## PROBLEM REQUIREMENTS
Convert the lines of the material into a Markdown table with the columns Row and Line, numbering each row and leaving out blank lines. Begin at the line that contains "How do I perform: Open" and stop after the last line of the material.

## STORED ROWS
-- -- --

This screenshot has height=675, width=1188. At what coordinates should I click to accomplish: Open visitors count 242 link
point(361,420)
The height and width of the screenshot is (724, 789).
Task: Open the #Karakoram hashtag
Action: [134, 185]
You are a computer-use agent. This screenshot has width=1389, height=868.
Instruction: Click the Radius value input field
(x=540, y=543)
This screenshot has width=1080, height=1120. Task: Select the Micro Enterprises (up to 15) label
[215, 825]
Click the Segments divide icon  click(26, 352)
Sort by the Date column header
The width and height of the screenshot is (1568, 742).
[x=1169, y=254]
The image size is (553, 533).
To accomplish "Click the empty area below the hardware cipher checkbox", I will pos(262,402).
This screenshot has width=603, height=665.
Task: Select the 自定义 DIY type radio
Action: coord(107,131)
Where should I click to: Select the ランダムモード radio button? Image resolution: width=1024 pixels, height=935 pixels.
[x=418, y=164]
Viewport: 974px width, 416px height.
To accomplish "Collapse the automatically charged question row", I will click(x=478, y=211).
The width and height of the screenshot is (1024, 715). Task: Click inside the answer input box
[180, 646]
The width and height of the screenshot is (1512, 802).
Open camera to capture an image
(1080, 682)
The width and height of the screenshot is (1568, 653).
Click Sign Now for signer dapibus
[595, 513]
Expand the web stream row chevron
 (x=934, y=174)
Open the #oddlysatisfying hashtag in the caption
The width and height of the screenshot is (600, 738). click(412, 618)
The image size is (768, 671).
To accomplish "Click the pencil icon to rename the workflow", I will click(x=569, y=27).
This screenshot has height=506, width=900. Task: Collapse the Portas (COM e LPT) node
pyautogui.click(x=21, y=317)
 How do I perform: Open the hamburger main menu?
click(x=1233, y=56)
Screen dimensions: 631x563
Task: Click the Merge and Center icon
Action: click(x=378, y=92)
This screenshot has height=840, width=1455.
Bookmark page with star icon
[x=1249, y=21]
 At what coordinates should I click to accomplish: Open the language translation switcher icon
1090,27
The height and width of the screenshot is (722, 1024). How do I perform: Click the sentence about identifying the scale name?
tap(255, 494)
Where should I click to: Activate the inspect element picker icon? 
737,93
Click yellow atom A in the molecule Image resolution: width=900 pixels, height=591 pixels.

-- -- --

## RESPONSE
| Row | Line |
|---|---|
| 1 |  How do I perform: Open the hamburger main menu? |
| 2 | click(x=1233, y=56) |
| 3 | Screen dimensions: 631x563 |
| 4 | Task: Click the Merge and Center icon |
| 5 | Action: click(x=378, y=92) |
| 6 | This screenshot has height=840, width=1455. |
| 7 | Bookmark page with star icon |
| 8 | [x=1249, y=21] |
| 9 |  At what coordinates should I click to accomplish: Open the language translation switcher icon |
| 10 | 1090,27 |
| 11 | The height and width of the screenshot is (722, 1024). How do I perform: Click the sentence about identifying the scale name? |
| 12 | tap(255, 494) |
| 13 | Where should I click to: Activate the inspect element picker icon?  |
| 14 | 737,93 |
| 15 | Click yellow atom A in the molecule Image resolution: width=900 pixels, height=591 pixels. |